Фредерик это знал. Сообразительности ему было не занимать. Он пристально смотрел на меня, и я задержал дыхание, гадая, что он собирается делать. За ним, где земля пологим склоном уходила к морю, в небо круто взмывали чайки. Вот и конец, подумал я. Но лицо Фредерика изменилось. Он посерьезнел и опустил глаза, будто в церкви. Внезапно бросился на колени, подался вперед и ударился лбом о землю. Потом выпрямился и молитвенно сложил руки.
— Я не сахиб. Я твой чела, — бухнул он. Изобразить голос Кима у него не получилось, зато он запомнил слова. «Кима» я читал на прошлую Пасху. Говорил о нем не переставая, и Фредерик заставил меня пересказать всю книгу от начала до конца.

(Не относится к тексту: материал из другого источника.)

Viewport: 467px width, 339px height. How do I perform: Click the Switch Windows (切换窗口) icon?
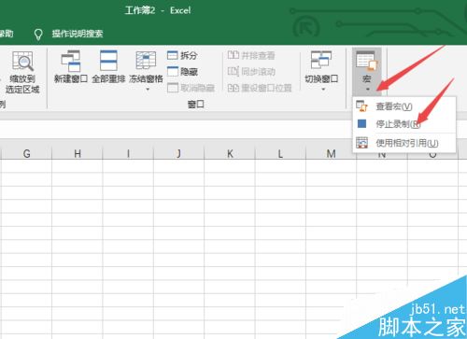tap(321, 60)
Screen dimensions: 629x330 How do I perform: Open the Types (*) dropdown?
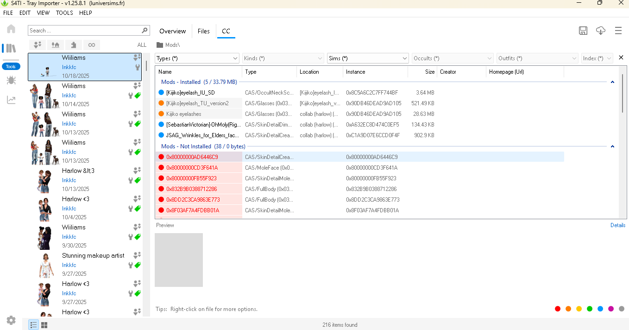point(197,58)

— Вставать? — спросил Фредерик уже собственным голосом. И медленно начал клониться вперед, наконец потерял равновесие и повалился на меня.
— Ты сумасшедший, — сказал я, поднимая его.
— Вставать?
— Вставай, болван. — И на этом все. Мы снова принадлежали друг другу. На следующие каникулы Фредерик приехал один.

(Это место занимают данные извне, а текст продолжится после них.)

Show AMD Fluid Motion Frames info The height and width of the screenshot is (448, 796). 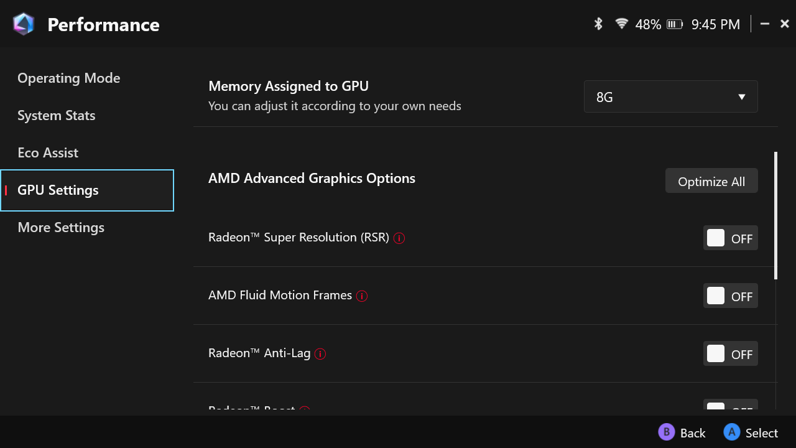click(362, 296)
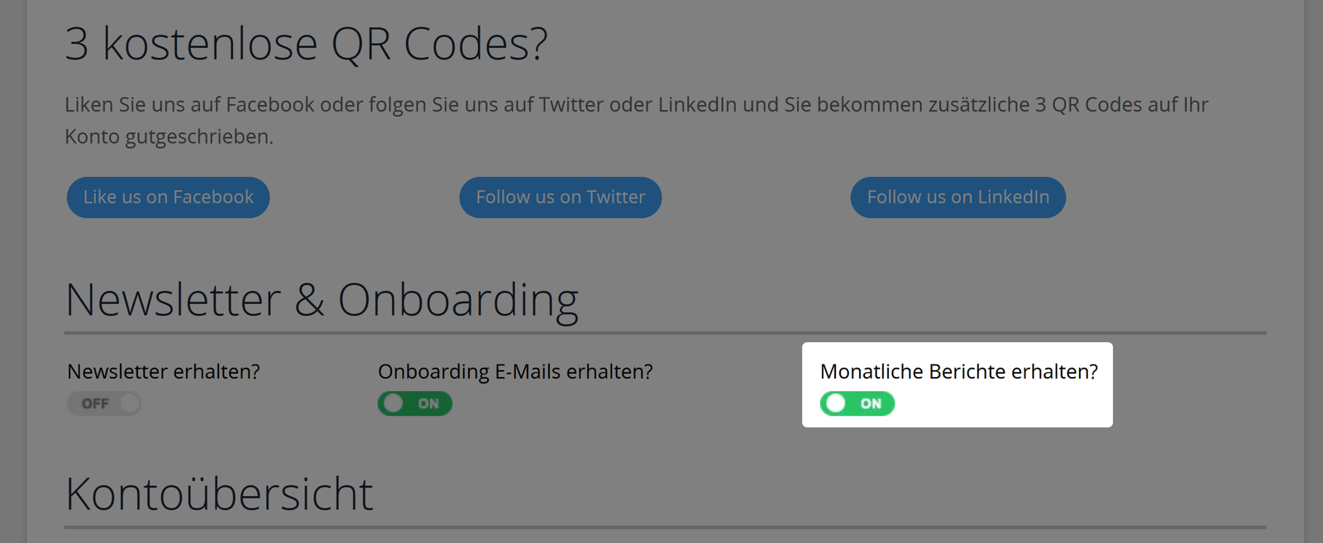
Task: Click the Monatliche Berichte erhalten label
Action: (959, 372)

Если я употреблял слишком много слов, то мне хотелось знать, каких именно слов было слишком много. Фредерик мне этого не объяснил. По крайней мере, доверять ему безоговорочно я перестал. Я рассудил так: если ты пользуешься любой возможностью заполучить то, что тебе нужно, этого становится у тебя слишком много. Бывает, посеешь салат, а потом приходится прореживать всходы.
Гладить эту собаку — самое успокаивающее занятие, которое мне известно. Возвращаться в Вентон-Ауэн ей хочется не больше, чем полететь на луну, но мне придется ее отвести, чтобы никто не постучался в дверь и не увидел пустую кровать Мэри Паско, начищенный стол с горелым пятнышком от вчерашней спички, землю, которую я потревожил, копая могилу для Мэри Паско.

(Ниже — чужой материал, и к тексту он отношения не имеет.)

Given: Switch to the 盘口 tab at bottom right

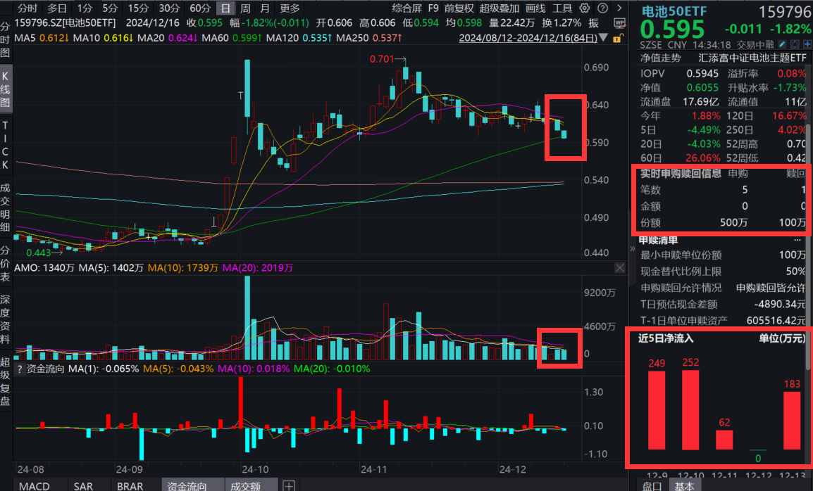Looking at the screenshot, I should pyautogui.click(x=652, y=485).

— Умница, умница, — бормочу я и поглаживаю ее медленнее, протяженнее, легче, подготавливая к тому, что скоро все закончится.
У моей матери было две книги: Библия и «Рождественская песнь» Диккенса. В обеих на переднем форзаце значилось ее имя, выведенное ее же изящным почерком. Библией ее наградили в воскресной школе, а «Рождественская песнь» была свадебным подарком от моего отца. На чистом листе в начале книги она написала: «Подарок от моего мужа по случаю нашего бракосочетания, 5 июня 1897 года».
Мой отец книг не держал и ни одной не прочел. У него была только чудесная память на песни. Наверное, он знал их сотни — во всяком случае, по словам матери, его запасы никак не истощались. Родни у него не имелось, только я и моя мать. Когда ему было семь, бристольский магистрат за попрошайничество отправил его в промышленную школу. По словам матери, он никогда об этом не распространялся; только однажды рассказал, что часто наблюдал за кораблями, входившими в доки, и думал, как однажды уплывет на каком-нибудь из них. Может быть, он зайцем пробрался в трюм и высадился здесь, думая, что уже в Австралии.